To investigate the impact of microscopic molecular parameters on lineshape, linewidth and thermal disorder, as well as their influence on OSC device parameters, we first study theoretically and experimentally model systems of electron donating (donor) and electron accepting (acceptor) molecules. This is based on the simulation of excitonic properties (including molecular vibrations and exciton hybridisation) and sensitively measured external quantum efficiency (EQE) spectra for temperatures between 80 and 350 K. We find that absorption tails can be dominated by zero-point vibrations even at room temperature. This fundamental quantum effect is responsible for lowering the performance of OSCs, thus rendering vibrations and their electron-phonon coupling an important subject for future OSC research.
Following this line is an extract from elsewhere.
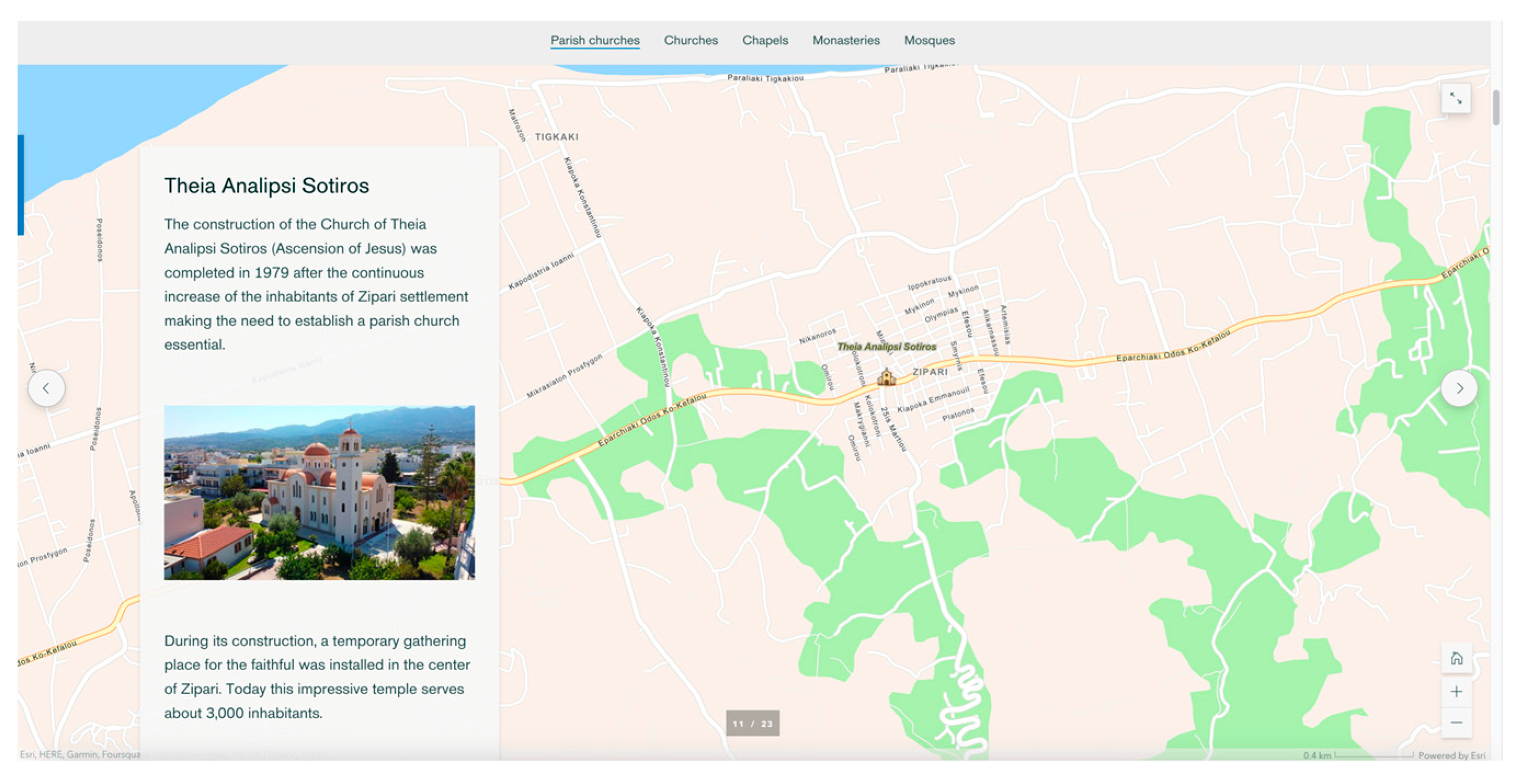Click the expand map fullscreen icon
We model the low-energy optical absorption of OSC materials, which is strongly influenced by the electron–electron and the electron–phonon interaction that lead to excitonic states that are spatially more localized than Wannier excitons in traditional semiconductors. To include excitonic effects, we need to simulate the excitation spectrum (i.e. the excitonic density of states (EDOS)), taking into account both the electronic and vibrational properties of the organic systems. For the prediction of the EDOS the molecular electronic and vibrational material parameters of the material systems are obtained from density functional theory calculations. The EDOS is calculated numerically with a Lanczos approach that has been extended to calculate excitonic properties. The new approach allows large-scale calculations of the EDOS of donor-acceptor blends composed of up to 40,000 molecules as depicted in figure 1. Thanks to the supercomputing centres of the Technische Universität Dresden (ZIH) and the Leibniz Supercomputing Centre in Garching (LRZ) the excitation spectra of these large molecular blends could be obtained which has not been available so far.
The firm connection between molecular material parameters and characteristics of the OSC blends, allows us to discuss guidelines to reduce vibration-induced radiative voltage losses based on molecular parameters. The proposed strategies to minimise such voltage losses (of up to several hundred meV, depending on the system), i.e. reduction or compensation of electron-phonon coupling and exciton delocalisation, are supported by the excellent agreement between theory and experiment. These guidelines should be helpful to consider at the stage of materials development.